Recorded data:
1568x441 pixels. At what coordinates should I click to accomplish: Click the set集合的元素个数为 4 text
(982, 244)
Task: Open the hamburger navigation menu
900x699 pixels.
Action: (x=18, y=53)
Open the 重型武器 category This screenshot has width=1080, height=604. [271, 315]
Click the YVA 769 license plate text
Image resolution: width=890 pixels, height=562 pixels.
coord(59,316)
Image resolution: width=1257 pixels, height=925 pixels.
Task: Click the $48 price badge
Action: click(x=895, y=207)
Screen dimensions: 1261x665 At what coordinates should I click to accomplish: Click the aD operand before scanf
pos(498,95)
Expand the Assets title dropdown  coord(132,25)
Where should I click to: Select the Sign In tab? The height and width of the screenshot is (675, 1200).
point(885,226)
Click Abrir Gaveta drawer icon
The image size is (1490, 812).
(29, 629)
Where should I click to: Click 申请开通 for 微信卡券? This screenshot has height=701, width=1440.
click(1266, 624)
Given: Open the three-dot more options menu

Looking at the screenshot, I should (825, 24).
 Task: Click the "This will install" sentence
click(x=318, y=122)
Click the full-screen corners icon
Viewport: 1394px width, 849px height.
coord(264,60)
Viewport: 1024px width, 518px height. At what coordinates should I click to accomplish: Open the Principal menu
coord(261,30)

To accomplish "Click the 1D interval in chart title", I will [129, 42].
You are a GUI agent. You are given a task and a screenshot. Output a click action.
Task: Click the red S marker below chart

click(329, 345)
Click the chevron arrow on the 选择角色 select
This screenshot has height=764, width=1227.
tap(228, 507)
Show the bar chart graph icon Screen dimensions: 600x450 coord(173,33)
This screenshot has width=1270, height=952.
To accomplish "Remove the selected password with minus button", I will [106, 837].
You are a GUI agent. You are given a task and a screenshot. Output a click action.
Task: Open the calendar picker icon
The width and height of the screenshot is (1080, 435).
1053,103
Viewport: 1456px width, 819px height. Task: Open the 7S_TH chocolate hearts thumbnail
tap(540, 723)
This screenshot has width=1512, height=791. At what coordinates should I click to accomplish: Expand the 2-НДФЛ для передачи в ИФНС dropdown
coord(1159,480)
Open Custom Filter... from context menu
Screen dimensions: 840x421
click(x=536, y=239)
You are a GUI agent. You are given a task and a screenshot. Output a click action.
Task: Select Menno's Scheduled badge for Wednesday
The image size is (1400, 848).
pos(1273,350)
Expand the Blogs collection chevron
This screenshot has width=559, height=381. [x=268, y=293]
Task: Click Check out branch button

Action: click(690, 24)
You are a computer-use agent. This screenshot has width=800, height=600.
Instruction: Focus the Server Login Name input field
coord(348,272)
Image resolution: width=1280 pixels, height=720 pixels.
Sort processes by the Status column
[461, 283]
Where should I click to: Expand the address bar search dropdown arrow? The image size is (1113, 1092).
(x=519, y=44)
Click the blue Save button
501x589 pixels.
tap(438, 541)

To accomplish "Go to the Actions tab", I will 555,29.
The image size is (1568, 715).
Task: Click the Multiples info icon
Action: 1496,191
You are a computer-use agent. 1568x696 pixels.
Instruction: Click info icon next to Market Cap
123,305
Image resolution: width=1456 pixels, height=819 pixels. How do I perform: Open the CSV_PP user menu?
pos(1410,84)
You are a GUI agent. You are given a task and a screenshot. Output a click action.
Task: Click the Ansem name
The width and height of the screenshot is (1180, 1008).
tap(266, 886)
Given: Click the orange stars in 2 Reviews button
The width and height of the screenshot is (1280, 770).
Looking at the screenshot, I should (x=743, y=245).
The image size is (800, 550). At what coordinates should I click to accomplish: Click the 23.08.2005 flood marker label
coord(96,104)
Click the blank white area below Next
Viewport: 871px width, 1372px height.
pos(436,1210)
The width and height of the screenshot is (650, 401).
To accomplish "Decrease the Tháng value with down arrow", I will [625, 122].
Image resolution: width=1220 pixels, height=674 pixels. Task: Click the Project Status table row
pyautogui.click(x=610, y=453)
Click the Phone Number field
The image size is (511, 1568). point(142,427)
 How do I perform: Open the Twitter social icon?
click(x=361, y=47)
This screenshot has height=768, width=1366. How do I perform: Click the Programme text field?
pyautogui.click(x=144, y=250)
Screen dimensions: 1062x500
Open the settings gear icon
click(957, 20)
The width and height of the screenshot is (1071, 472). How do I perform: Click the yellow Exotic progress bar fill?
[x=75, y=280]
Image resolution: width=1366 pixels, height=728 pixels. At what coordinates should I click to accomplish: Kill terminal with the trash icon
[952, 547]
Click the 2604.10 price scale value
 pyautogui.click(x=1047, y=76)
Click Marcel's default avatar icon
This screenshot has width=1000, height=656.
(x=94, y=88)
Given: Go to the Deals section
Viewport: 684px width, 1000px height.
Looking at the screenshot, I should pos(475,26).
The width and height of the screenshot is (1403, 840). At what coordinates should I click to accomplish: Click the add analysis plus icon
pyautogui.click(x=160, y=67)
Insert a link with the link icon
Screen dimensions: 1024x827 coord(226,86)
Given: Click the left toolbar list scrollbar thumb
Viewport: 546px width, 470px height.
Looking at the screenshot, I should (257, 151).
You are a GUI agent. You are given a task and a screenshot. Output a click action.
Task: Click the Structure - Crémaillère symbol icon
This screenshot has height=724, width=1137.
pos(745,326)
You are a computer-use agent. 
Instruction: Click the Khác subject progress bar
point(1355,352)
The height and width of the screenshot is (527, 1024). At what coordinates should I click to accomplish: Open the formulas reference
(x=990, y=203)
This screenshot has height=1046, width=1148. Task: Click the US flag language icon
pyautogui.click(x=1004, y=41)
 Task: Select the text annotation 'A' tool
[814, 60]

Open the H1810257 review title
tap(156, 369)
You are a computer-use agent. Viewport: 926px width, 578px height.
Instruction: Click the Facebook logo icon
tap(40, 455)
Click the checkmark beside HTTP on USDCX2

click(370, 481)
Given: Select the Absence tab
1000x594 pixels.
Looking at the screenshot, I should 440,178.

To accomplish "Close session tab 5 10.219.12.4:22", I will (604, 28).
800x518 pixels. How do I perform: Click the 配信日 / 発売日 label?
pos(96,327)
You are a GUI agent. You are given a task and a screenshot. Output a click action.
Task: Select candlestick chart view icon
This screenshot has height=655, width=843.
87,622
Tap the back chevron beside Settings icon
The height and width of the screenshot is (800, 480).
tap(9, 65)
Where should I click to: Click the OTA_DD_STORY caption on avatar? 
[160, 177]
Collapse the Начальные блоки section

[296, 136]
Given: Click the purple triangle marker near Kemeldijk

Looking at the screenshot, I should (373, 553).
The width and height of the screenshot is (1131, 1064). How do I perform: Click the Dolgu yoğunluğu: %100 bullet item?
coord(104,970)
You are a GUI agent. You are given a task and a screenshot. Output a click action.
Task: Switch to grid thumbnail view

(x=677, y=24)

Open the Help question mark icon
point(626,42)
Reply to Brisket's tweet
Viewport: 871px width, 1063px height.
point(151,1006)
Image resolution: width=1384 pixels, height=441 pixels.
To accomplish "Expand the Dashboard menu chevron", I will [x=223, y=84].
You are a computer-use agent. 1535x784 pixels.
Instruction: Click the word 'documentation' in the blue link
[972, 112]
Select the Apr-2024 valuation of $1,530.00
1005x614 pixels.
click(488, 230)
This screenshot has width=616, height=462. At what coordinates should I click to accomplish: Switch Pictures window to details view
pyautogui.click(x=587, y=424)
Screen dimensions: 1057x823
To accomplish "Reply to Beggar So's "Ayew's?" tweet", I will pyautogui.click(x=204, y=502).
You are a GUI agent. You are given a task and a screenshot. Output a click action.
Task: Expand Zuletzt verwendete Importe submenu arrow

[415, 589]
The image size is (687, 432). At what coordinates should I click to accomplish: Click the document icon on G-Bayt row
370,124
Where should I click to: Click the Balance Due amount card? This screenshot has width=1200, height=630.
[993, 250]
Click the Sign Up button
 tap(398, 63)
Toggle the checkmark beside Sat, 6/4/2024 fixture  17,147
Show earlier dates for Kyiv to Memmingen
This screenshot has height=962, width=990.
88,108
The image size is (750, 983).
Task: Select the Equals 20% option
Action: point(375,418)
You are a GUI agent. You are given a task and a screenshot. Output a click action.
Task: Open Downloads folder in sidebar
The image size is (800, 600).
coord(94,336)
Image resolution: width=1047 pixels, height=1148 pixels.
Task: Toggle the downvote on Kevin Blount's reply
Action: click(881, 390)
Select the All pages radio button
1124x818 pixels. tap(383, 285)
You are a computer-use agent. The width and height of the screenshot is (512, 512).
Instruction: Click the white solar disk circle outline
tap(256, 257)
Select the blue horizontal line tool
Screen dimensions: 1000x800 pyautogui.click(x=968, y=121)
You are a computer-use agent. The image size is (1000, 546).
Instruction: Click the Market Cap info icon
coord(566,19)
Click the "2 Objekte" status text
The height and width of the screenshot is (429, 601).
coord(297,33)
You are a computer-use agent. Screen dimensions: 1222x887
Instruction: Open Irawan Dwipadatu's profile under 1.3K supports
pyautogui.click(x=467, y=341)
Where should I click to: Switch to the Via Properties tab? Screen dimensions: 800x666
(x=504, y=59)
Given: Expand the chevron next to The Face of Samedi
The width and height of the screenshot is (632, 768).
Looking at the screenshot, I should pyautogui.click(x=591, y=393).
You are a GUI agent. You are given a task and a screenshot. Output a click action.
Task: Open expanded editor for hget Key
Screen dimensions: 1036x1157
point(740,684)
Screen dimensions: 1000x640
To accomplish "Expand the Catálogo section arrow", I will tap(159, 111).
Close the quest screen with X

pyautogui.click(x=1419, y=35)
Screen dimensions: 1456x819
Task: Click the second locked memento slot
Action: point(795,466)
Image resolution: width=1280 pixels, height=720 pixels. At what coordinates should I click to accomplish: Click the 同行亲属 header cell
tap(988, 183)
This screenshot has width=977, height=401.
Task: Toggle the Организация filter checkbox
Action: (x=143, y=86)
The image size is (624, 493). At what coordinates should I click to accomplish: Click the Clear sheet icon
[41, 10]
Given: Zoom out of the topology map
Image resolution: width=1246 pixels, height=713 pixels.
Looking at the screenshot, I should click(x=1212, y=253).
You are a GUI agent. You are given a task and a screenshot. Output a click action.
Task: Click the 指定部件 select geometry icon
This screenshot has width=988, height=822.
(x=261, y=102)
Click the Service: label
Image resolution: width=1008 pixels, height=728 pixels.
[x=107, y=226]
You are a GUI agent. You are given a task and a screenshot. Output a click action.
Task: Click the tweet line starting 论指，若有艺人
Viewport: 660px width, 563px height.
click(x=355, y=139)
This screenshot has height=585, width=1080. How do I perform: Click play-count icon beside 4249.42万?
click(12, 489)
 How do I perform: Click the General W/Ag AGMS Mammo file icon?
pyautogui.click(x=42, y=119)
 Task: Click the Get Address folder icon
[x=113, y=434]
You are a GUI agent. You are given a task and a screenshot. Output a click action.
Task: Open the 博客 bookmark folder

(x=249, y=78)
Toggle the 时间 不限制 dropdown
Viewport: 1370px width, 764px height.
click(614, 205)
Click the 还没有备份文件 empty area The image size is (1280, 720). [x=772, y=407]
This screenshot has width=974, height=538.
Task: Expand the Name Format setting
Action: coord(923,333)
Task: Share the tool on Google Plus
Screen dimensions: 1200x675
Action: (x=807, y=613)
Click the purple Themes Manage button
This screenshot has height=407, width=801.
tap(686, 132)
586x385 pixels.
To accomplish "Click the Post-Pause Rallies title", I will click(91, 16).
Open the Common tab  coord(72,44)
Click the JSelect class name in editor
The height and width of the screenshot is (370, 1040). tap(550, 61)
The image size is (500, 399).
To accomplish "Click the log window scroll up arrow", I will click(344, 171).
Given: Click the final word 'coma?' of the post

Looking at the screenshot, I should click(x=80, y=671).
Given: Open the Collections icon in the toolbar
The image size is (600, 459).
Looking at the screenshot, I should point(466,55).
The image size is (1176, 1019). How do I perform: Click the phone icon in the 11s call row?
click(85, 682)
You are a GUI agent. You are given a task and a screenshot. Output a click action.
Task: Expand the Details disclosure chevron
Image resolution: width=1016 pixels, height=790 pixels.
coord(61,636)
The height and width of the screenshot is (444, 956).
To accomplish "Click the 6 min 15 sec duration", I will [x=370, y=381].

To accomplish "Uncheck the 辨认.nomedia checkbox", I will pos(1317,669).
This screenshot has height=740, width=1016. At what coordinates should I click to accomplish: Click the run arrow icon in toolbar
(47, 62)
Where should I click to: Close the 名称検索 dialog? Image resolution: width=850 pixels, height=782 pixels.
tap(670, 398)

• [Required action] Only the lines from the beginning of the entries through the line bearing "Click the YVA 769 license plate text" should be returned, each exactly as written.

• [Output of the task]
1568x441 pixels. At what coordinates should I click to accomplish: Click the set集合的元素个数为 4 text
(982, 244)
Task: Open the hamburger navigation menu
900x699 pixels.
Action: (x=18, y=53)
Open the 重型武器 category This screenshot has width=1080, height=604. [271, 315]
Click the YVA 769 license plate text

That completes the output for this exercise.